All told, the proposals would force banks to decide if they want to be commercial entities, focused on consumer and business lending, or investment banks that engage in trading, underwriting stocks and other non-commercial activities. Banks were separated along those lines before the 1999 repeal of the Glass-Steagall Act, which allowed firms like Citigroup (C: 3.29*, -0.17, -4.91%) to grow into full financial supermarkets. And investment banks such as Goldman Sachs and Morgan Stanley (MS) converted to commercial banks in 2008 to take advantage of federal bailout programs and bolster their funding through deposits. But banks that take federally insured deposits would no longer be allowed to engage in proprietary trading, according to the proposals, effectively killing the corporate structure of many large banks today.
Of course, Obama's proposals face an uphill climb in Congress, especially in the Senate where Republicans are unlikely to support such a sweeping overhaul. And since they'll soon have 41 votes--once Massachusetts Republican Scott Brown is sworn in--they'll be able to block passage of major legislation.

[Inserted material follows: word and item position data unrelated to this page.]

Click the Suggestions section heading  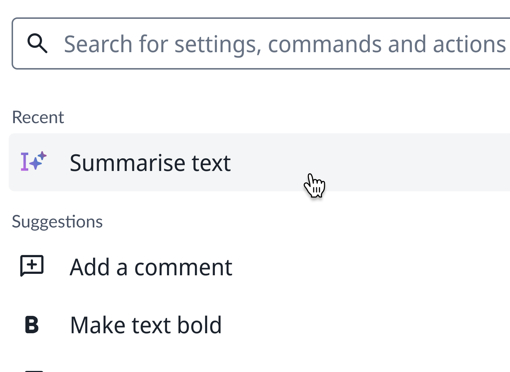pyautogui.click(x=57, y=222)
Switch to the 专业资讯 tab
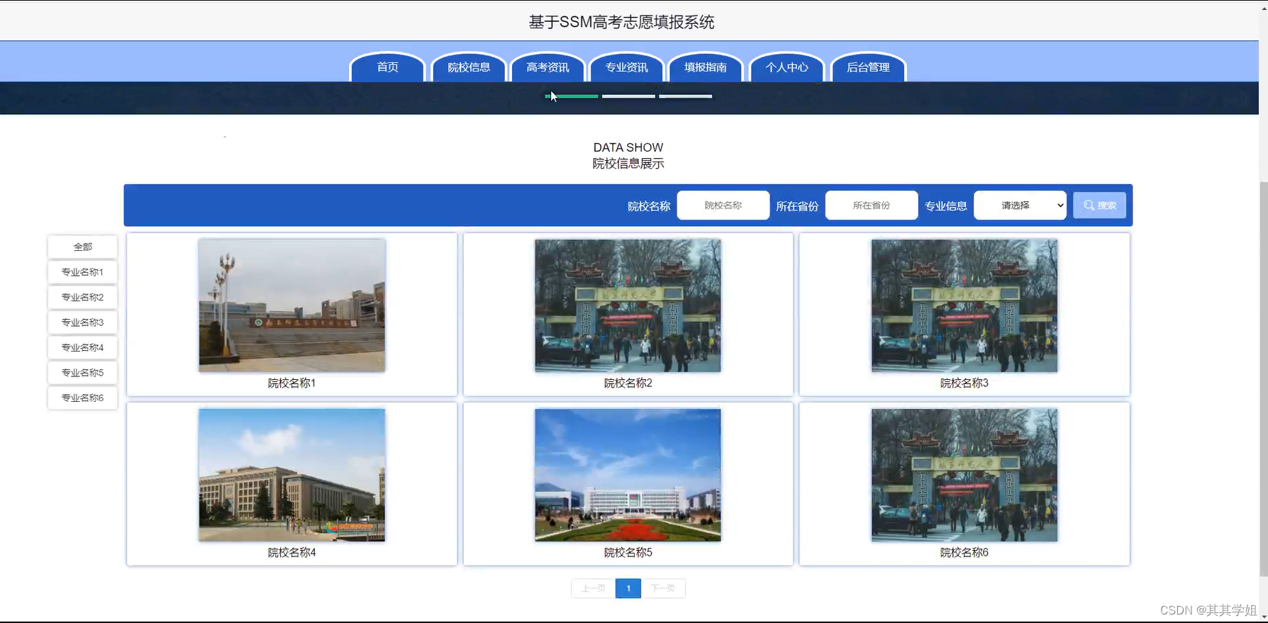 [626, 67]

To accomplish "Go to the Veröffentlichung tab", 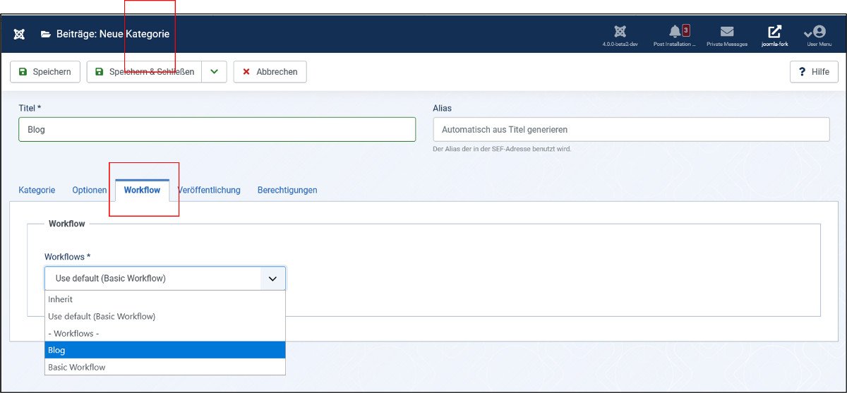I will point(209,190).

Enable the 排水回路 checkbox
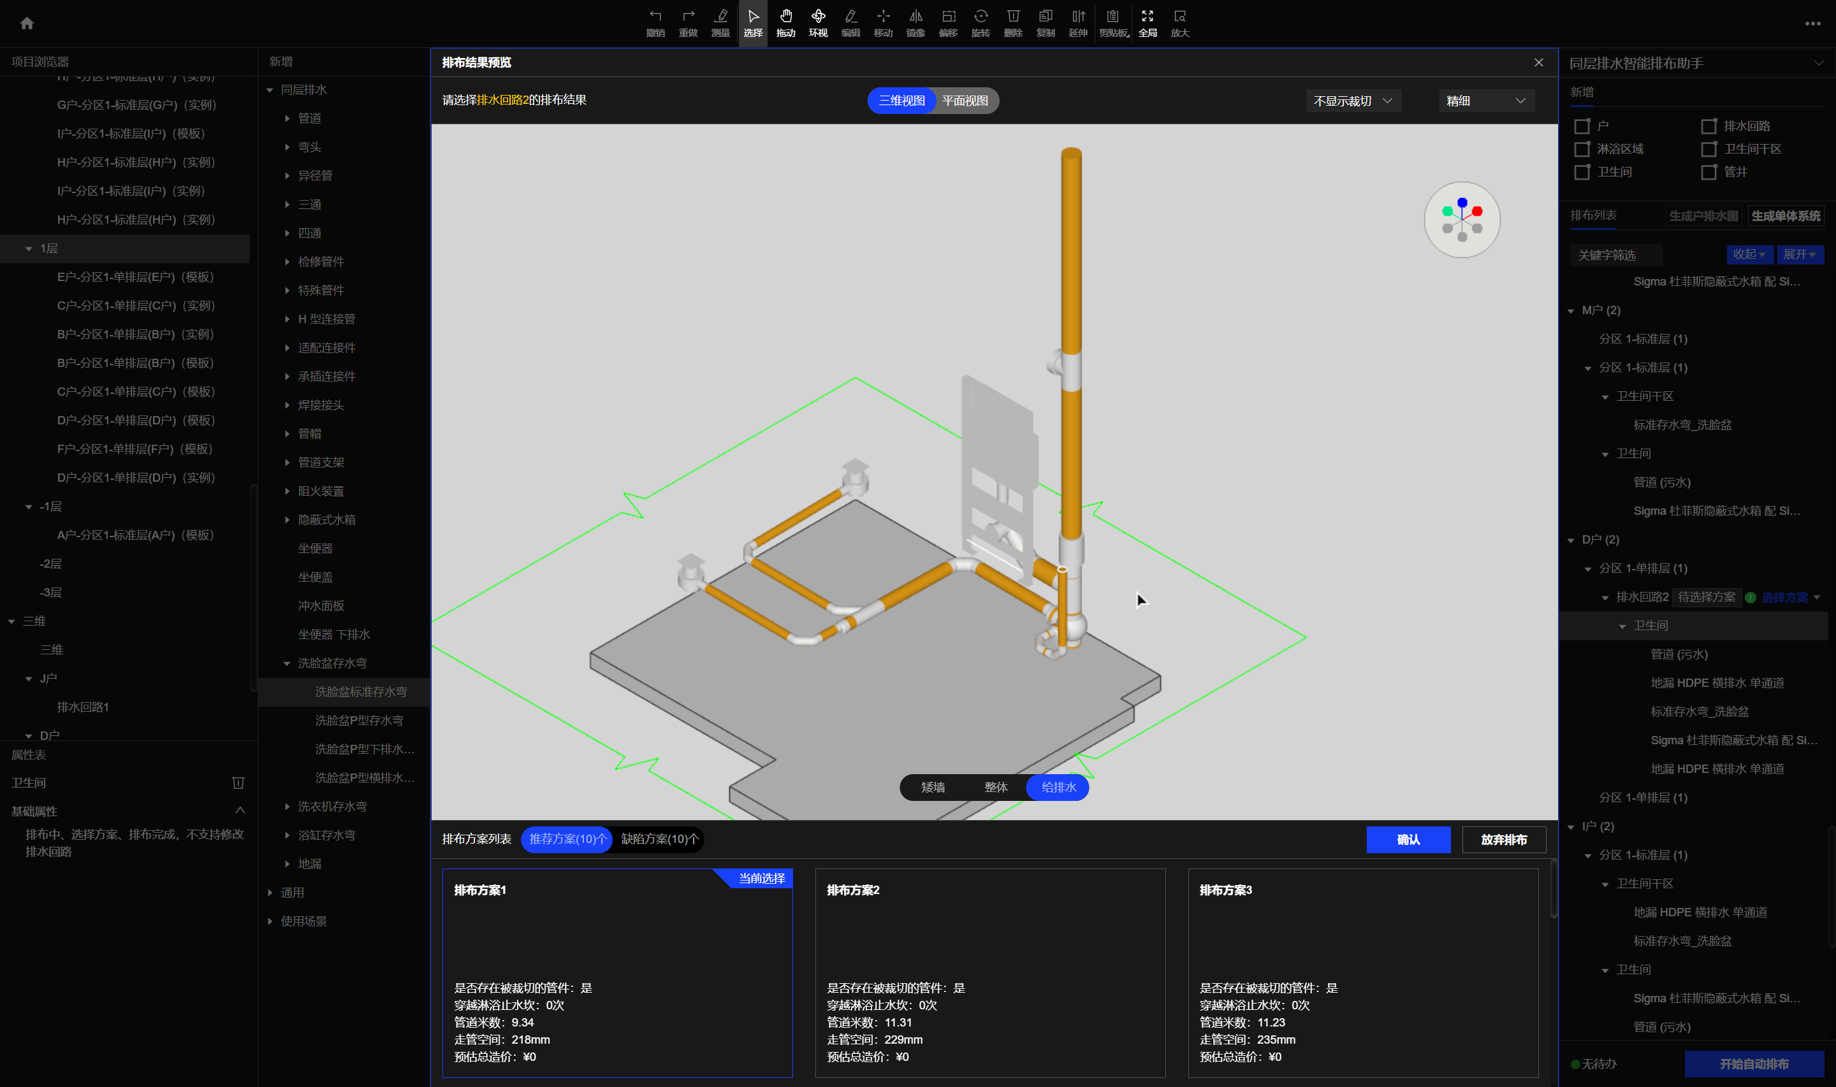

Even if the proposals squeak through, some strategists say that splitting up the banks is unlikely to prevent another financial crisis. The causes of the crisis were loose monetary policy, low interest rates and the “moral hazard" of government-subsidies for real estate, says Peter Schiff, president of Euro Pacific Capital. Many of those policies are still in place, he points out, with interest rates near zero percent and the government guaranteeing home loans through Fannie Mae (FNM: 1.05*, -0.03, -2.77%) and Freddie Mac (FRE: 1.28*, -0.03, -2.29%). “Tinkering around the edges won’t do anything," he says. And while splitting up the banks may curb some speculation, it “won’t help prevent the next crisis."